Flying Dog Brewery is noted for using the unusual art of Ralph Steadman, known as the illustrator of Thompson's works, on its labels. His Flying Dog artwork typically consists of strange, twisted imaginations of dogs with wings, with a vast array of bright and vibrant colors.

In October 2013, in honor of the relationship between Steadman and Thompson, Flying Dog Brewery created an exhibition titled "The Gonzo Collection", featuring reinterpretations and responses to Steadman's work by several notable international artists, including Bob Dob, Nathan Spoor, Justin Bua, Michael Owen, Nanami Cowdry and Tatiana Suarez. Regarding the month-long exhibit, Flying Dog's CEO said, "Ralph is one of the true artists in the world. He is also a principled, loving, generous human being. To pay tribute to him by furthering his impact in the art world is only appropriate."

==Music==
Since moving to Frederick, Maryland, Flying Dog Brewery had supported Frederick's music and musicians. After hosting a yearly summer concert series, in 2015 the brewery released "Frederick - Volume One", a compilation album of new unreleased music from 15 Frederick-based artists and bands, including the indie-rock bands Big Hoax and Silent Old Mtns. The album was released at the first annual Frederick Fall Fest, a mid-sized music festival presented by Flying Dog.

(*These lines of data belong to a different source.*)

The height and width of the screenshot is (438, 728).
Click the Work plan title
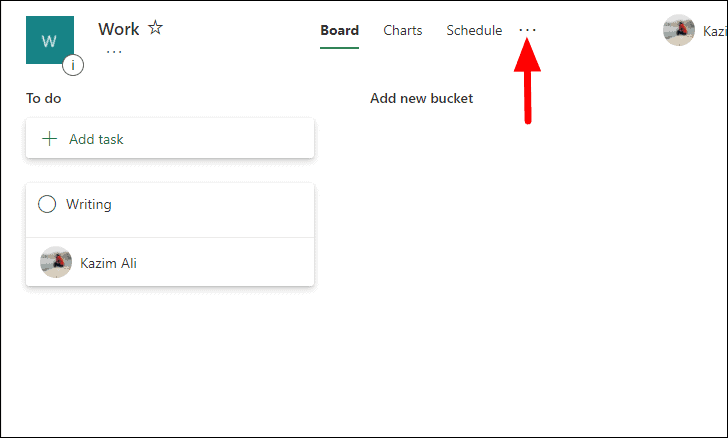(x=118, y=29)
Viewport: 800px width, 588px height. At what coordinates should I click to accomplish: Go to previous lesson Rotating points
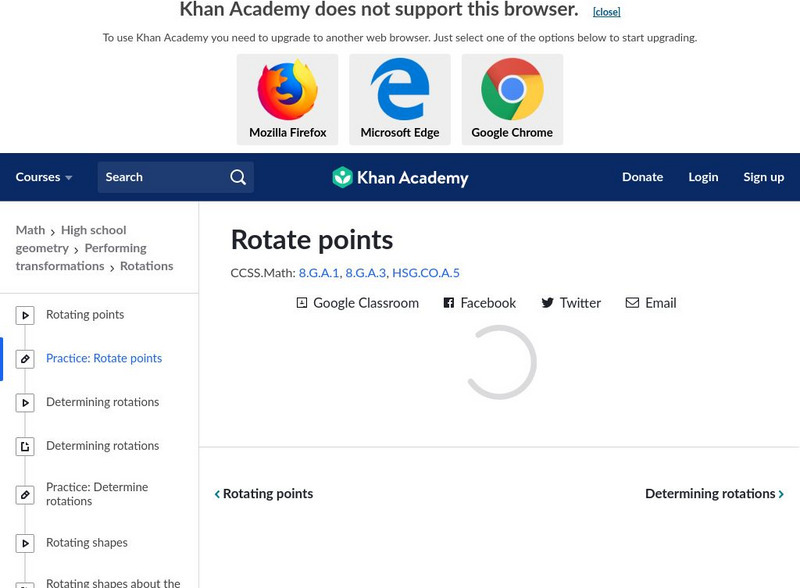(264, 494)
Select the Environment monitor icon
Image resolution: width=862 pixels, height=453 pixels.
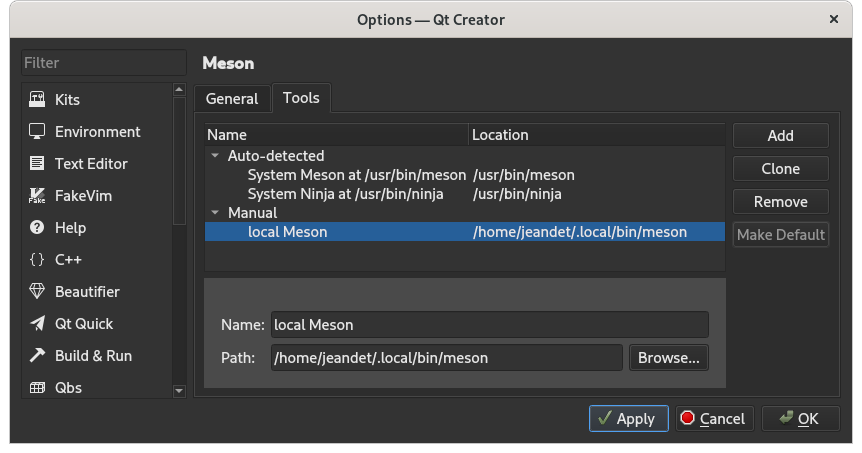(37, 132)
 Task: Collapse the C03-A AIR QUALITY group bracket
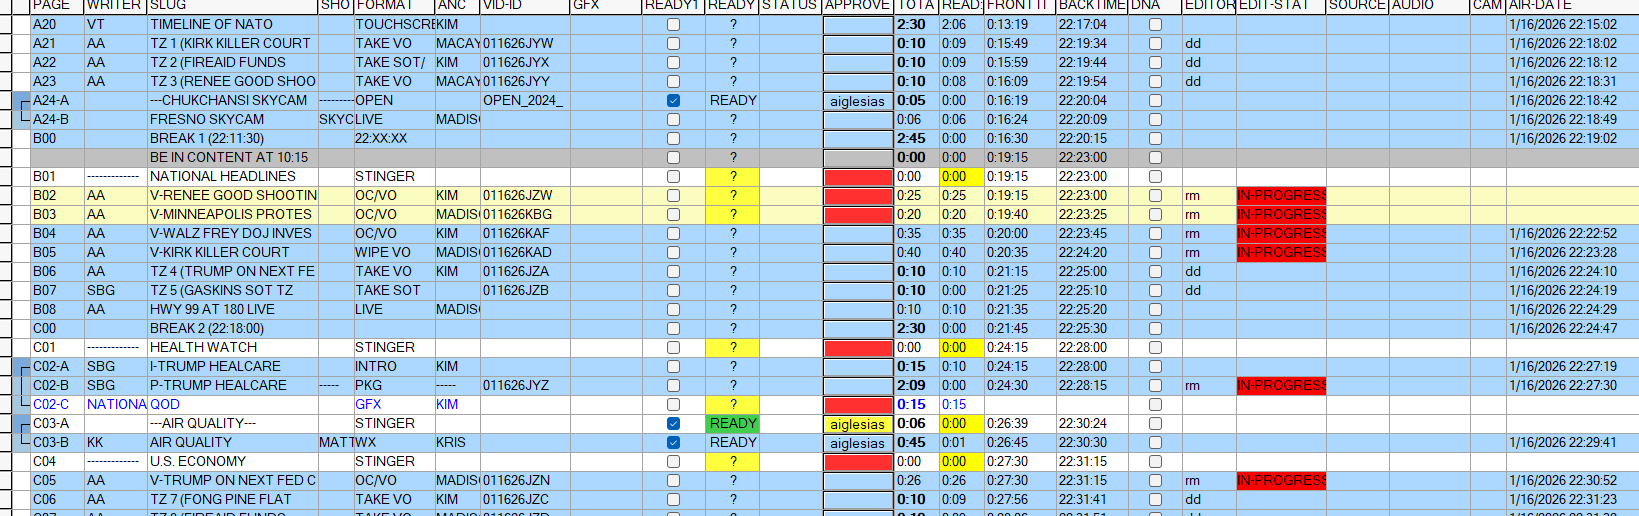click(x=23, y=424)
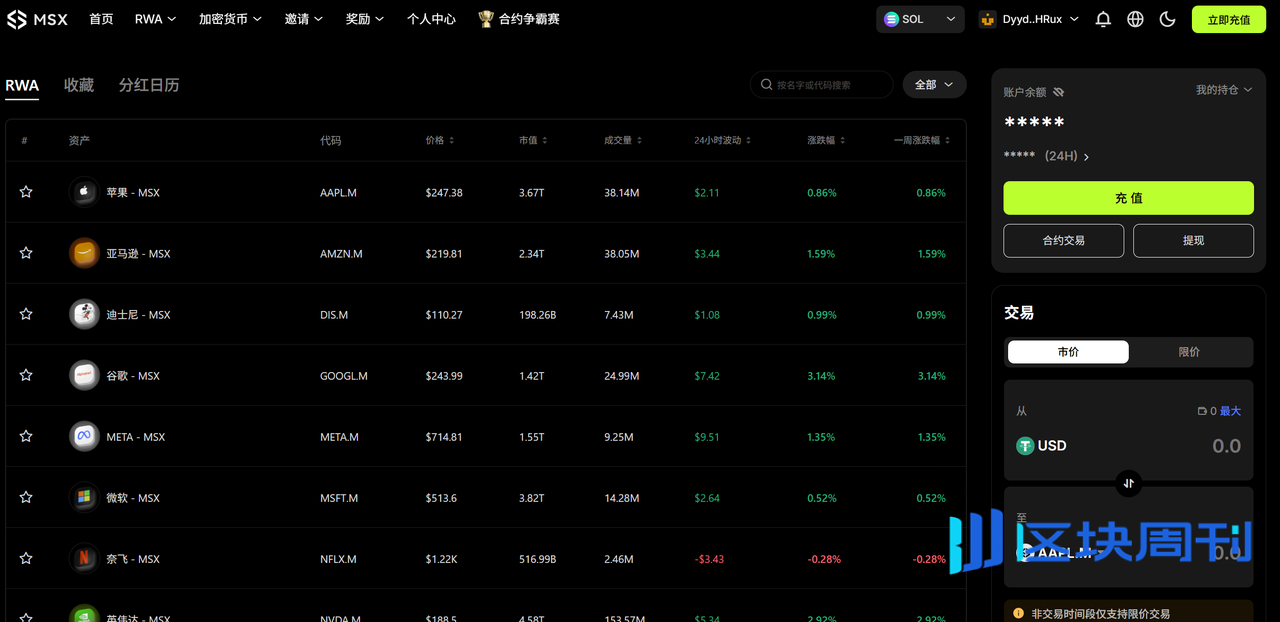Click the notification bell icon
The image size is (1280, 622).
coord(1103,19)
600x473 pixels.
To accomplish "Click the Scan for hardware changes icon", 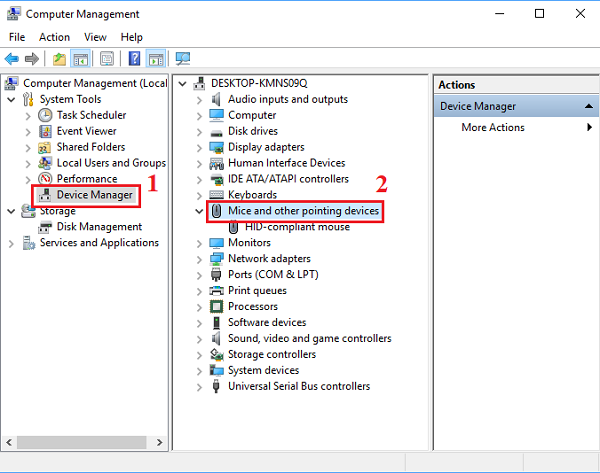I will pos(182,59).
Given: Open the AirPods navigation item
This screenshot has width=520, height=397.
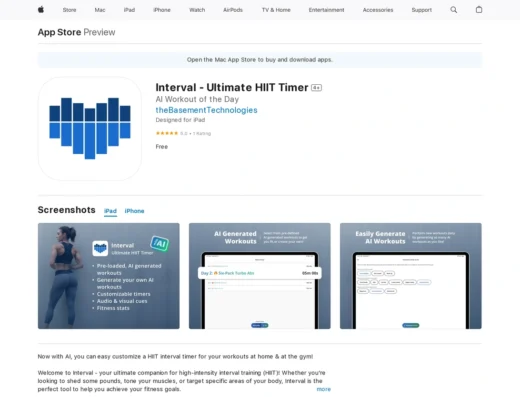Looking at the screenshot, I should [x=233, y=10].
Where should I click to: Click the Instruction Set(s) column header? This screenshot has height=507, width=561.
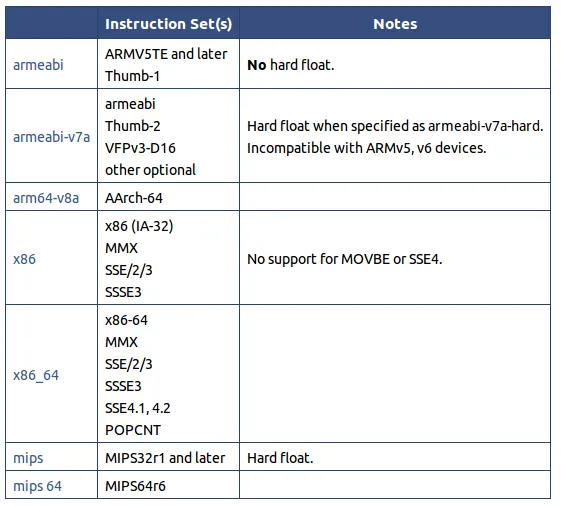(169, 24)
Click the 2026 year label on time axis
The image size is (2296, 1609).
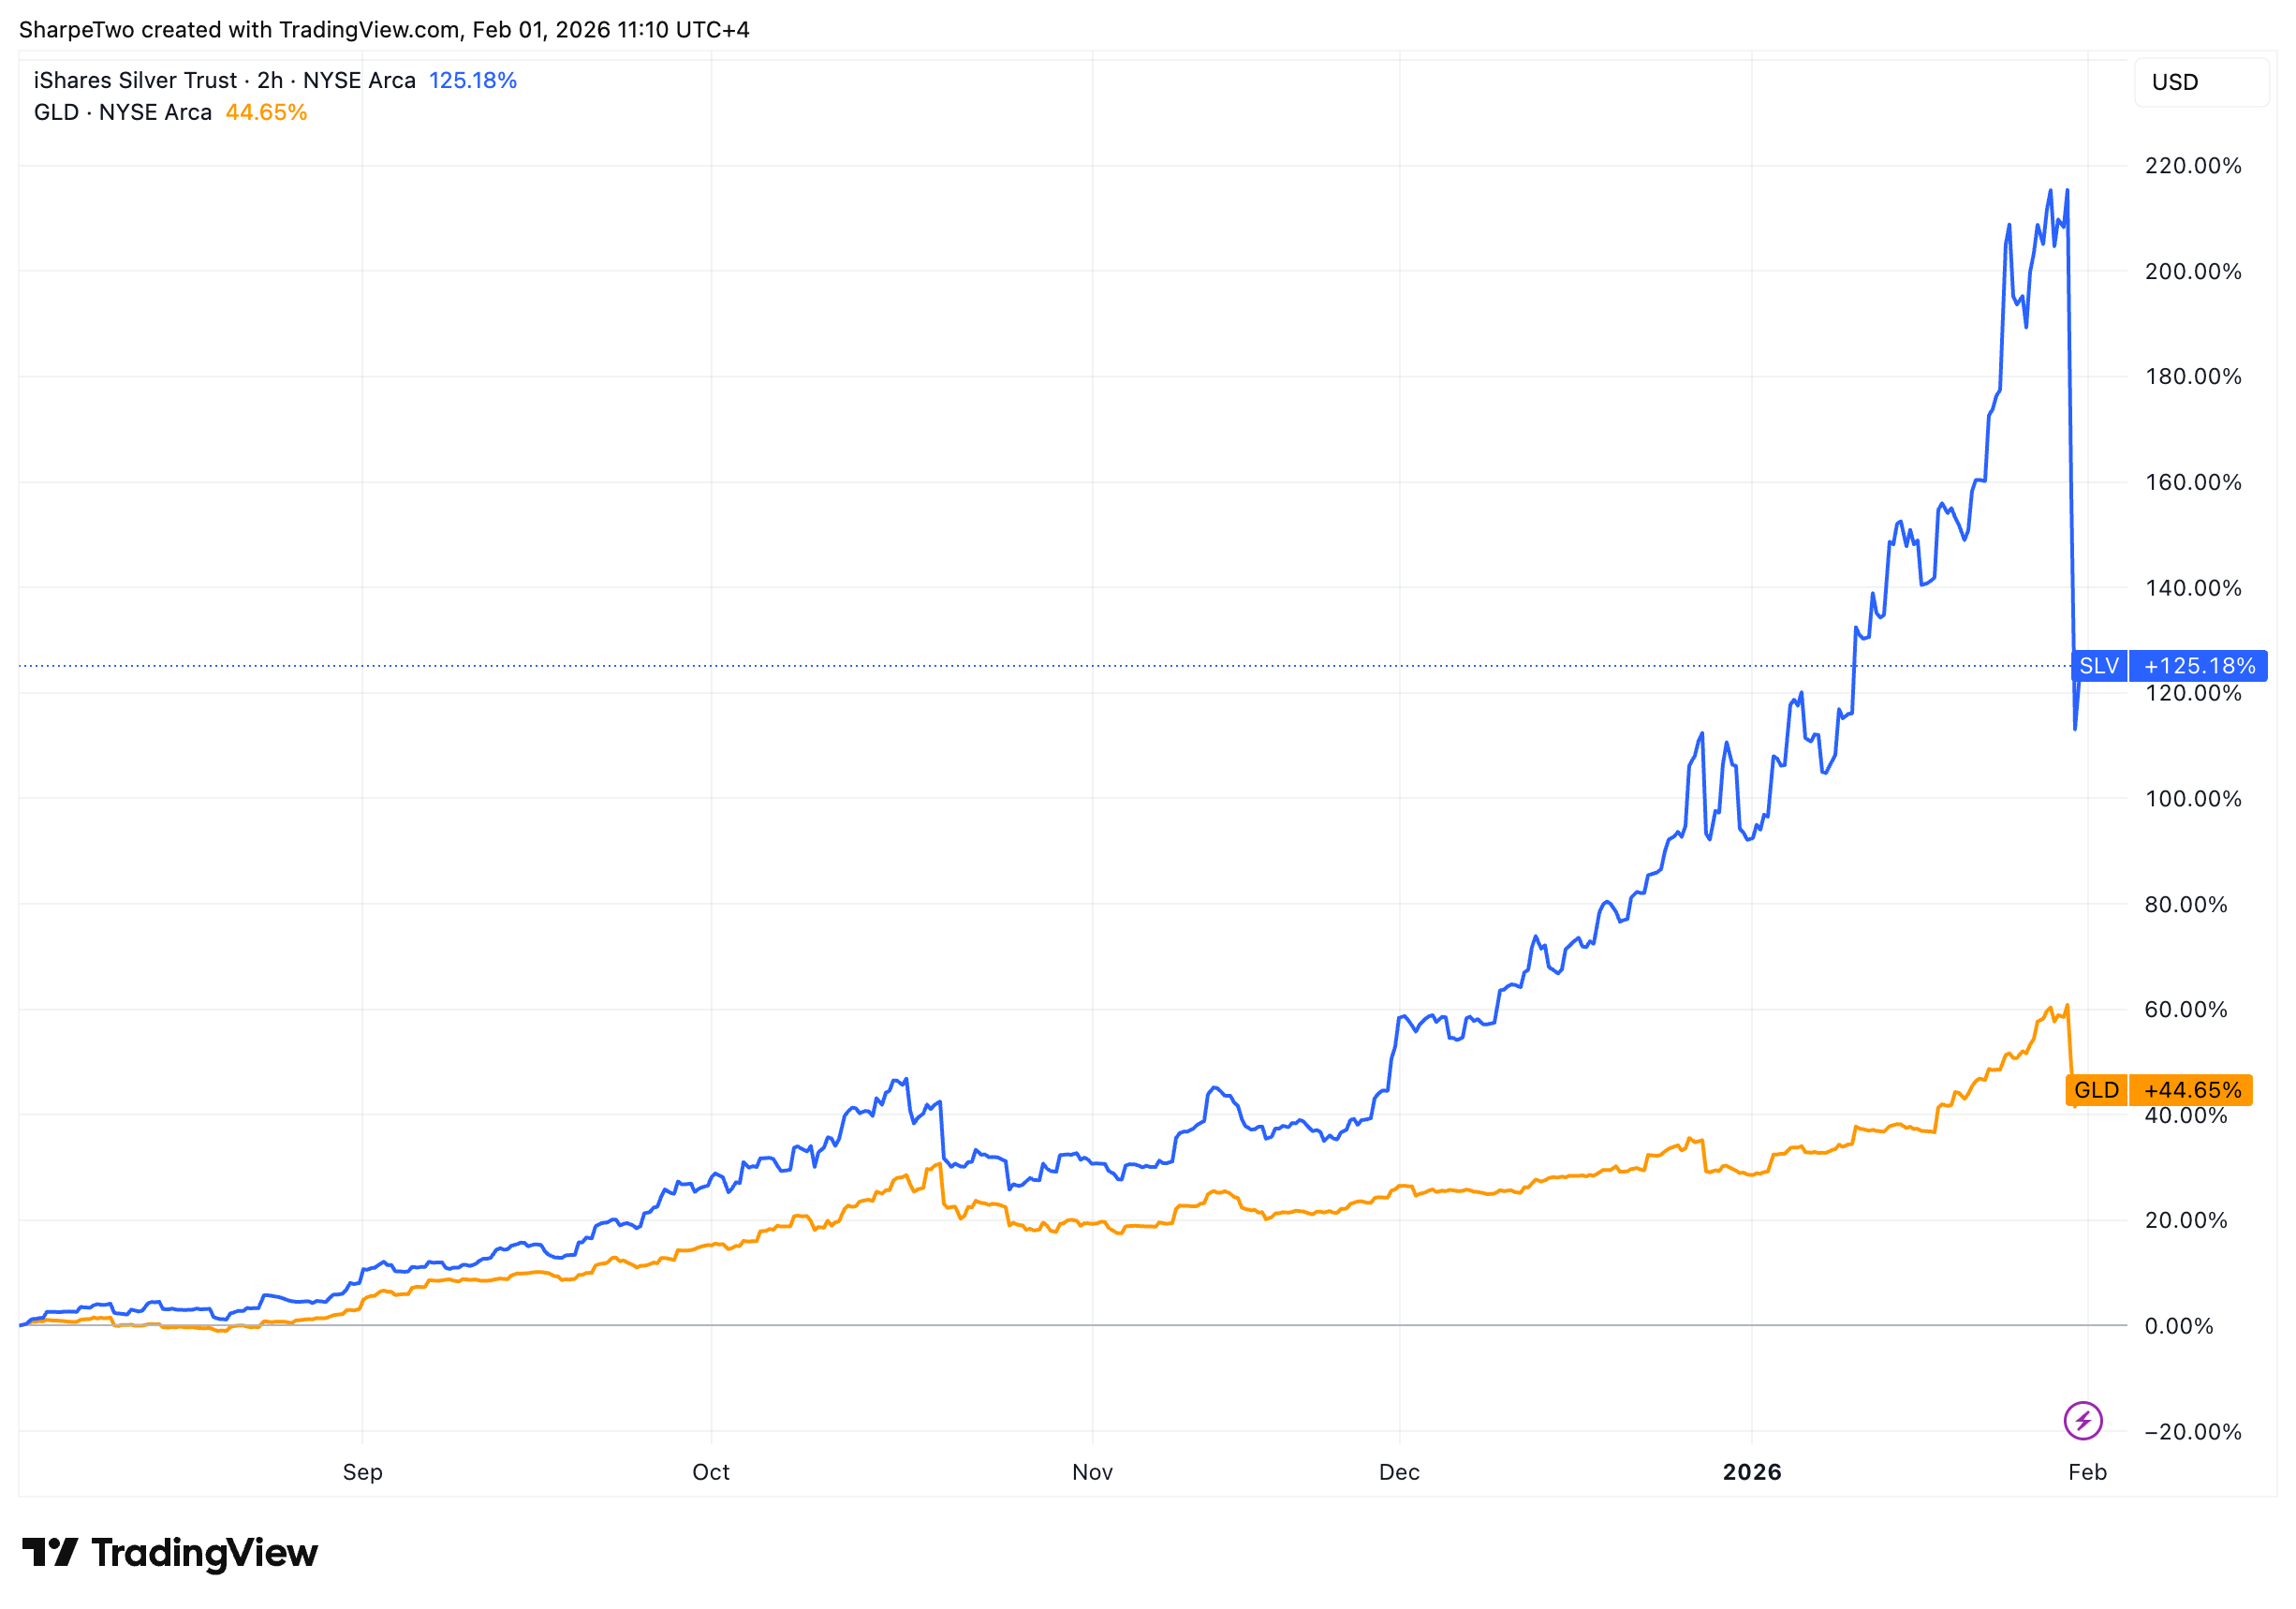pyautogui.click(x=1752, y=1472)
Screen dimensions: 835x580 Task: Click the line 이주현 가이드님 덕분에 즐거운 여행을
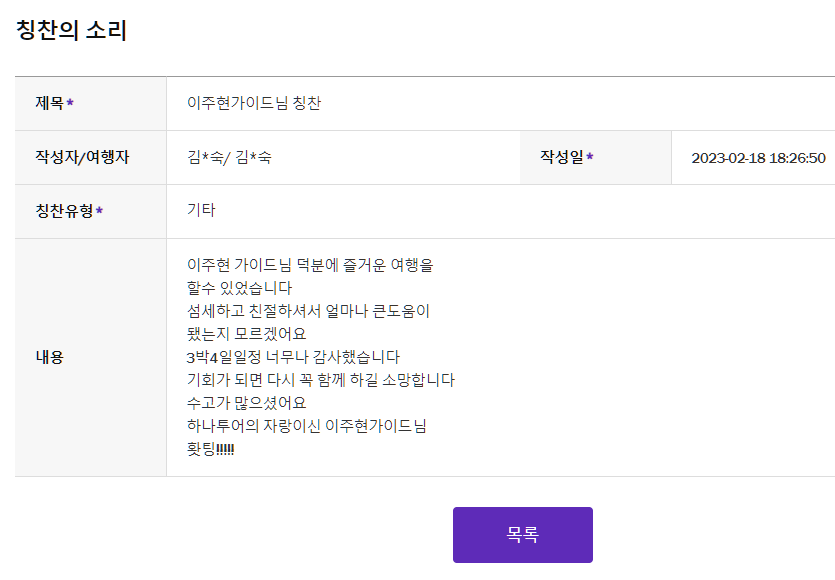click(x=310, y=266)
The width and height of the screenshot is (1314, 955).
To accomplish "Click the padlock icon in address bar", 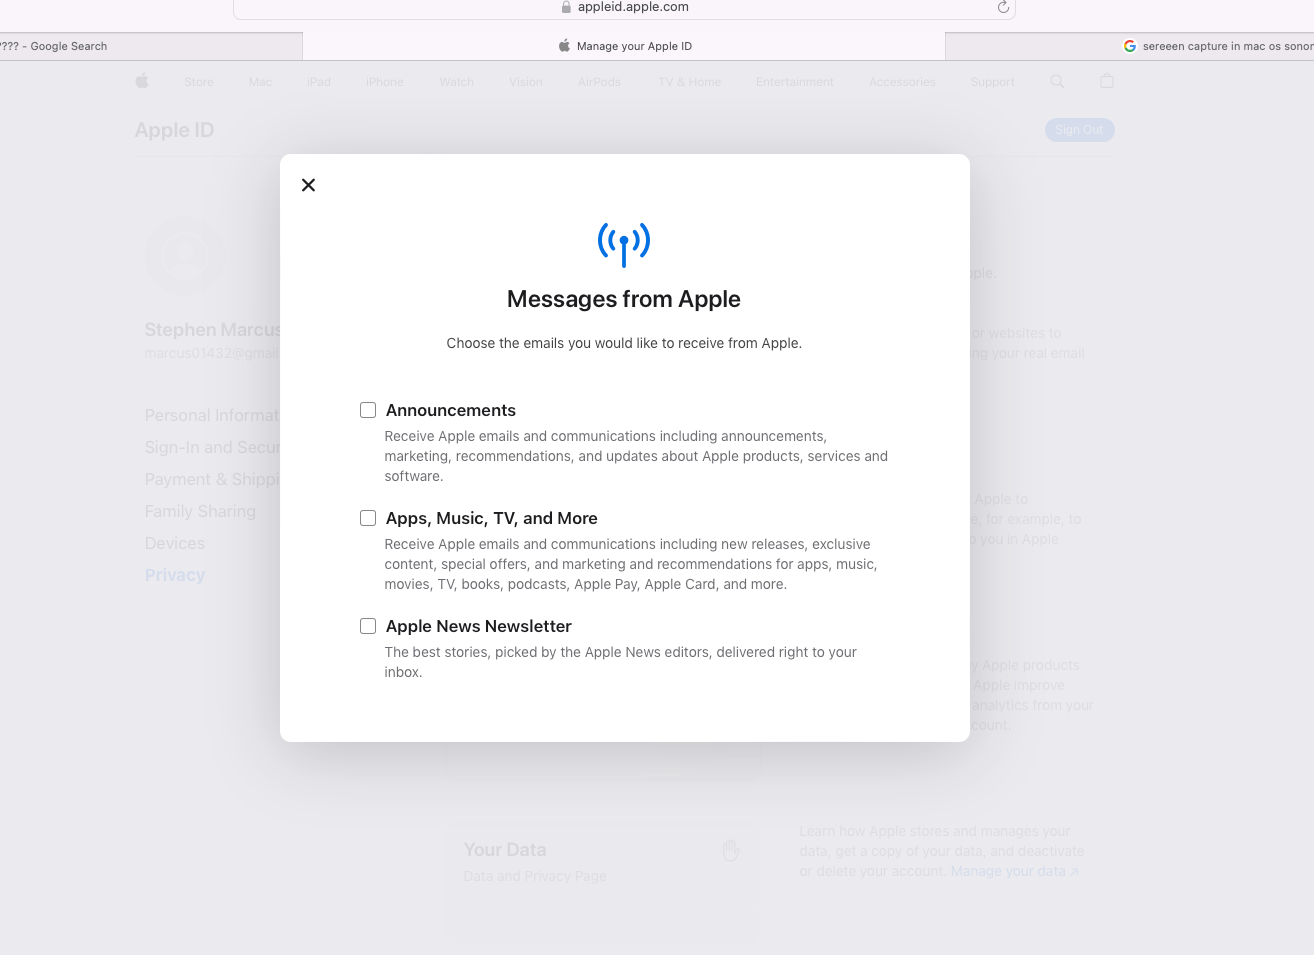I will (x=567, y=7).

Flying Dog regularly hosts musicians on Friday nights in its bar, which has a small stage for live music.

==Freedom of speech lawsuit==
In 2009, the Michigan Liquor Control Commission denied Flying Dog Brewery the licensing right to sell its 20th anniversary beer, "Raging Bitch" in Michigan, with claims that the label is "detrimental to public health, safety and welfare". In 2011, with help from the Center for the Defense of Free Enterprise, Flying Dog filed suit against the 2009 decision, citing freedom of speech. Several months later, the MLCC reversed its original decision, allowing "Raging Bitch" to be sold in the state of Michigan.

Jim Caruso later spoke at events by Students for Liberty and Young Americans for Liberty about the legal battle, and was described as "an ardent believer in free expression".